His renowned ability at handling these tasks – plus more than 40 years in other top design roles – has led Autocar’s judging panel to declare him the winner of a special Lifetime Achievement award, an accolade rarely given.
Horbury says he has relished choosing a dozen cars to describe his life, not least because as a celebrated raconteur, he has plenty of life experiences to share…
1950 Morris Oxford
“This one looks odd,” says the designer, “but it comes from a story my mother tells about pushing me around in a pram as a baby. I was just about old enough to sit up, and as we passed a car at the kerbside, I pointed and said it was a ‘Morris Ox-Ox’. My mother insisted it wasn’t but a passing gentleman corrected her. ‘Madam,’ he said, ‘your baby is quite right.’ I think that must have been the beginning of something.
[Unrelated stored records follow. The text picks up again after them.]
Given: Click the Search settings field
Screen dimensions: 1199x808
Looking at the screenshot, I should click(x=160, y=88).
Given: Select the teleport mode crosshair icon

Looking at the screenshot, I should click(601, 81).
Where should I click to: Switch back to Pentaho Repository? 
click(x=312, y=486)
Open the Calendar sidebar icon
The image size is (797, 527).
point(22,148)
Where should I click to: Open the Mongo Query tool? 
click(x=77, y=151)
My first Dinky toy was a Morris Oxford, too.”
Jaguar E-Type
By the time the E-Type was launched, Horbury was 11 and, like many a kid, constantly drawing cars in the margins of his school books. But he wasn’t into copying existing designs. He’d take an existing model and draw its successor: “I liked deciding what the important design features were, and massaging them into a future state.”
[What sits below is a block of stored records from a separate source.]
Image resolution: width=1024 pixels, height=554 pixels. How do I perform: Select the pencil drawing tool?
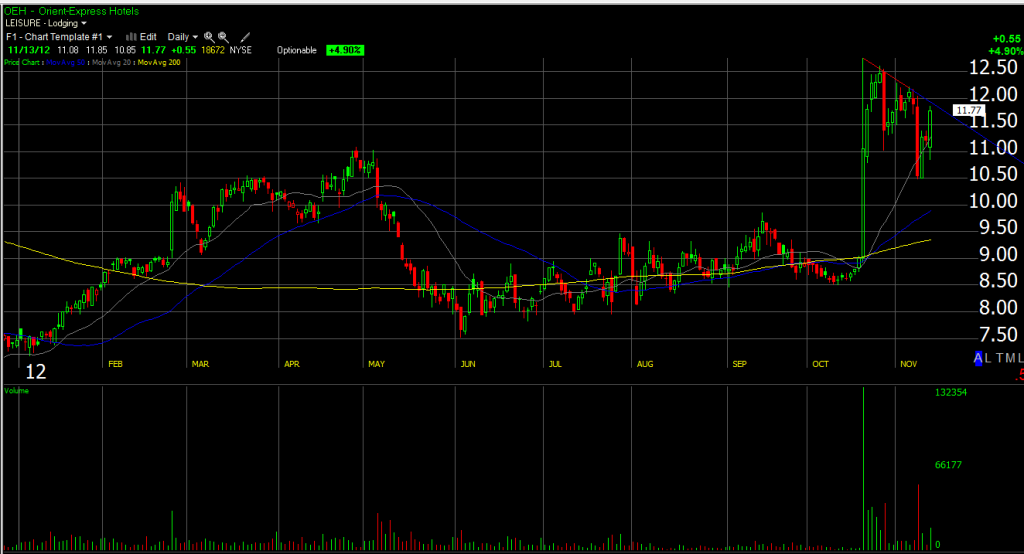click(245, 36)
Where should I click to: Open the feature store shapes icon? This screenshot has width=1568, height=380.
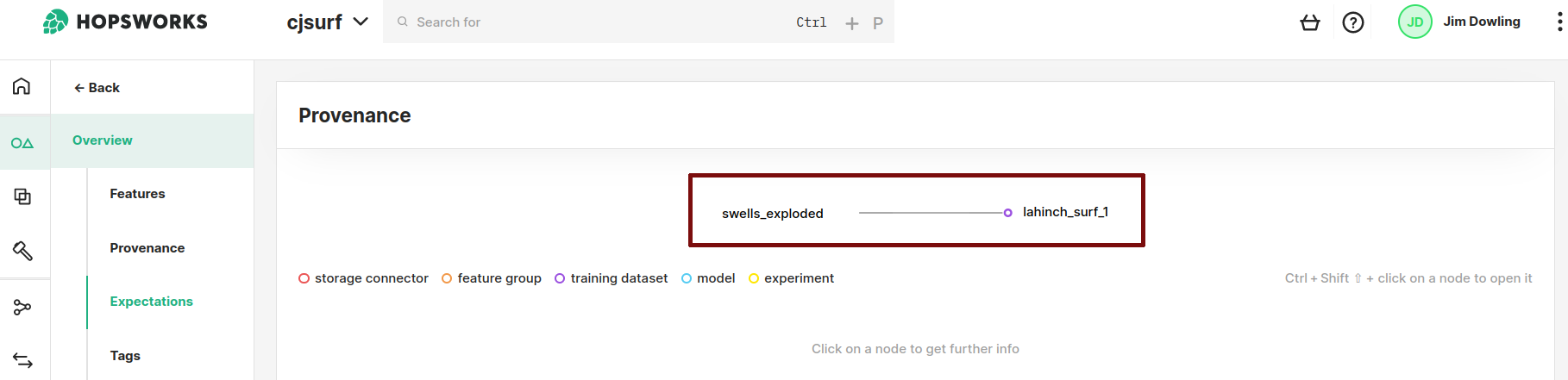(22, 143)
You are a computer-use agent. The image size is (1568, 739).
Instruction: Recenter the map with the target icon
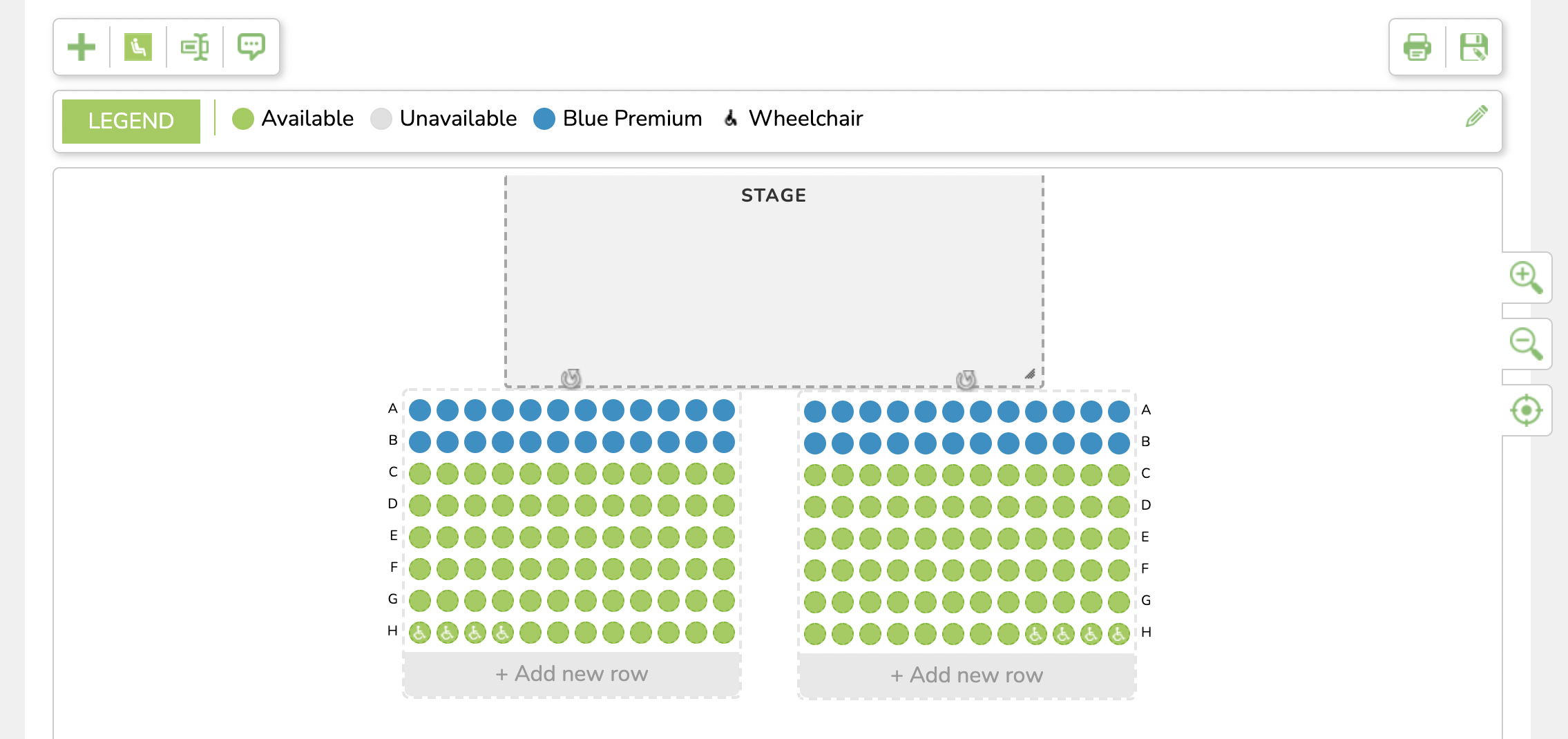click(1526, 410)
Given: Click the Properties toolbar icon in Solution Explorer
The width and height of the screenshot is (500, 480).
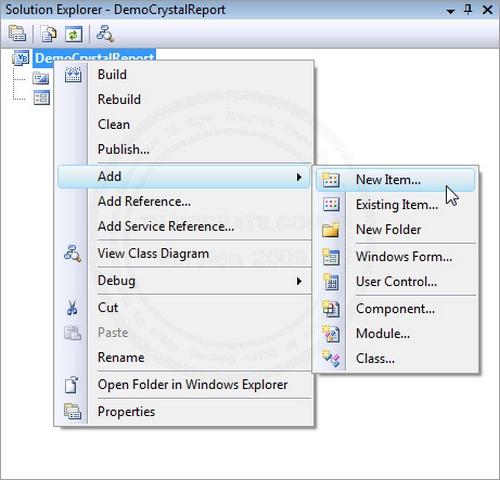Looking at the screenshot, I should coord(17,34).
With the E-Type, it was love at first sight. The car seemed to come from another world: “Even if much of it was done by an aerodynamicist [Malcolm Sayer], it was clearly influenced by somebody with a designer’s eye [Jaguar founder Sir William Lyons]. There’s a subconscious recognition of natural shapes running right through that car, the kind of muscular tension you see in a cheetah or a tiger. I’ve never owned an E-Type, but if I did, it’d be the two-seater coupé.
I love the hips and that arched back. Whenever I look at one, I see that strangely upright screen in an otherwise sleek shape. That makes it special: if the screen was more raked, your eye would be taken to the roof but instead it follows that wonderful line running from the bonnet, right to the rear.”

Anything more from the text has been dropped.